I was motivated enough at that time to draft a business plan for setting up my own mutual fund. But once I did that, I looked at my young and growing family, and realized that I didn’t have the capital to do it, without potentially putting a number of other goals at risk.
I went to the Chief Investment Officer of the firm, showed him my track record, methods, etc., and asked if I could manage a separate account for variable annuity investors. He politely turned me down, and as I learned later, the investment department that reported to him had asked if I could be a part of their department, but he turned them down too. Thus, I set the business plan aside.
Two years later, I received a job from the St. Paul Companies, which was buying out USF&G, asking me to help them invest assets of the life insurance company, Fidelity & Guaranty Life. Initially, I managed the investment risks, and then began managing the mortgage bonds. After Fidelity & Guaranty was sold to Old Mutual plc, my investment arm was sold along with them, and in the process I became the corporate bond manager.
All the while, I kept doing my value investing, and succeeded for my benefit. Going back in time a little, in early 2000, I had an e-mail dialogue with Ken Fisher. I wanted to discuss value investing with him, but he challenged me to develop my own proprietary sources of value. Throw away the CFA syllabus, and all of the classics — look for what is not known.
So I sat down with my past trading and looked for what I did best. What I found was that I did best buying strong companies in damaged industries. That was the key idea that led to my eight portfolio rules. Value investing with industry rotation may be a little unusual, but it fit my new view of the world. I couldn’t always analyze changes in pricing power directly, but I could look at industries where prices had crashed, and pick through the rubble. I could also try to see where trends were under-discounted.
I did very well as a corporate bond manager for two short years, but in early 2003 my boss gave me an ultimatum, “Move up to the main office in Burlington, VT, or you are severed.” My family had good friends in Baltimore, and a congregation that we did not want to lose, so I took severance. Two months later, I was employed at an equity hedge fund analyzing insurance stocks.
At the same time I was invited by Jim Cramer to write for RealMoney, which gave me my start in investment writing. I think Jim for his confidence in me.
That lasted for 4.5 years. I did well at it, and I got to apply my value investing to managing the firm’s internal profit sharing and charitable endowment assets. Because of my outperformance in that time, there are one or two more orphanages in the world.
In early 2007, I started the Aleph Blog, to more fully put out my ideas on investing to the world at large. It has become one of the best financial and investing blogs on the web.

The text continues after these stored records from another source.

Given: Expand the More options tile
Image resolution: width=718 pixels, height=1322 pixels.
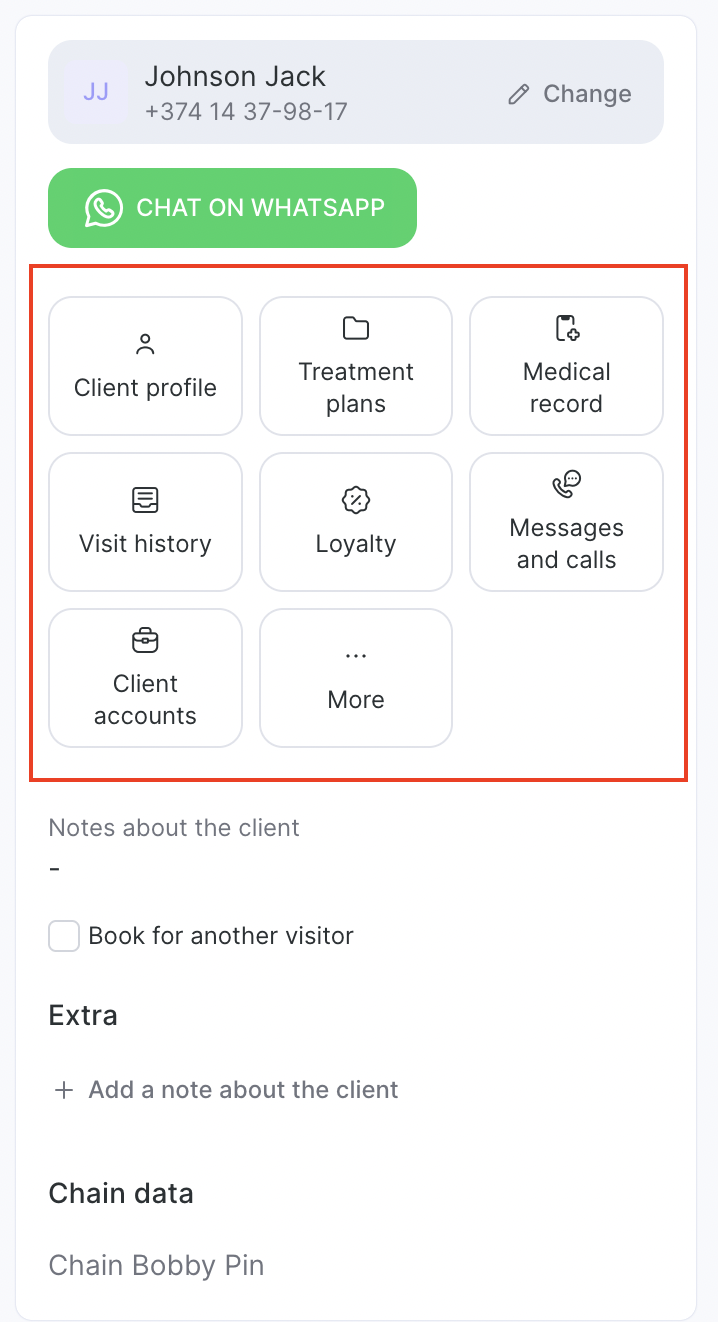Looking at the screenshot, I should click(356, 678).
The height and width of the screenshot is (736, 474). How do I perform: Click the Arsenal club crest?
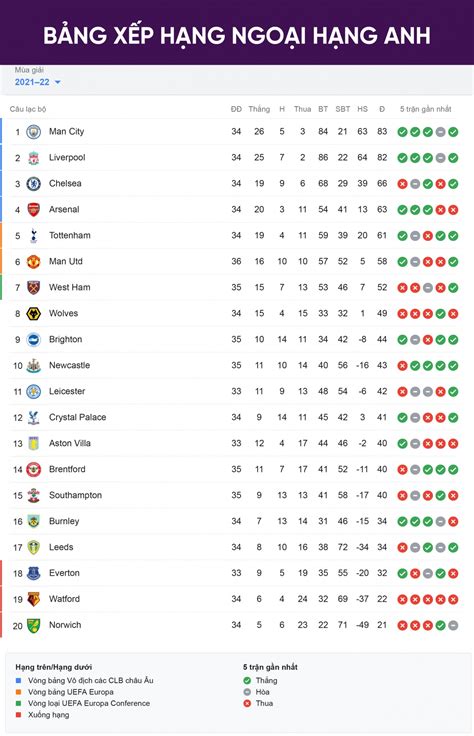pos(33,209)
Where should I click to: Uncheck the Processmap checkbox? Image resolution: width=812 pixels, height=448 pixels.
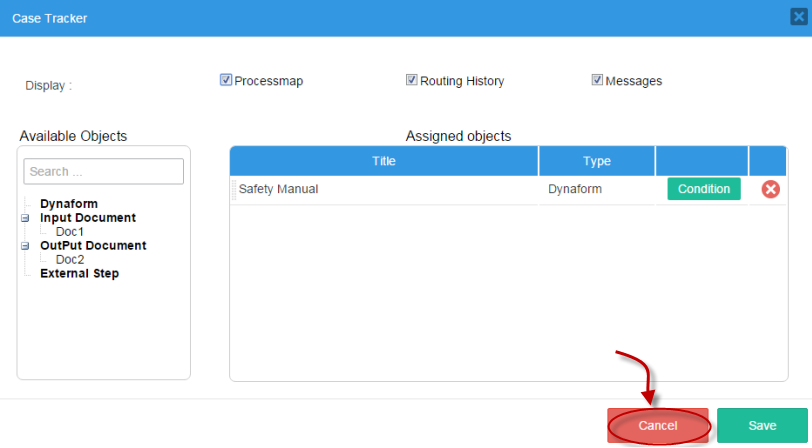(226, 80)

But disagreements at work, and difficulties at home made me leave. A few months later I joined a minority broker-dealer, Finacorp Securities, with the objectives of providing research to their brokers and clients, and starting an asset management arm for them. That lasted for about 2.5 years, before Finacorp dissolved. After they dissolved I realized that I had to do it myself, and so I started Aleph Investments.

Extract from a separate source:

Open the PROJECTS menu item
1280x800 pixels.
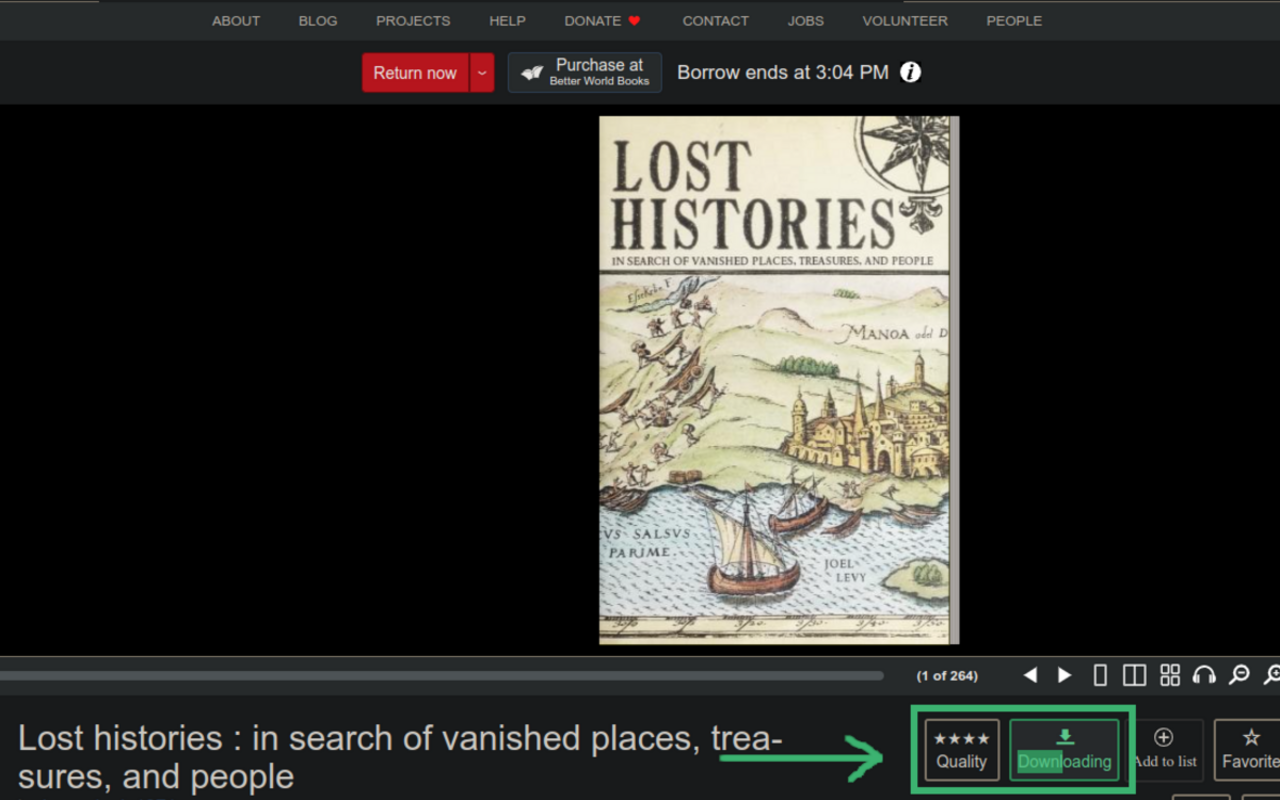tap(413, 20)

I had enough capital from past savings and successful investing that I knew my family would be okay, and so at age 50, I finally opened my doors to manage assets for others. I picked up the business plan written 15 years earlier, modified it to fit the present circumstances, and started this business in January 2011.
For I while I wondered if it would work, because the response from my marketing was so light. But by April 2014, I concluded that things were working, and that I had sufficient income to take care of my family, and if things grew further, well, great. I think I can do this the rest of my life, loving it, and doing my best for my clients, while not charging an arm and a leg.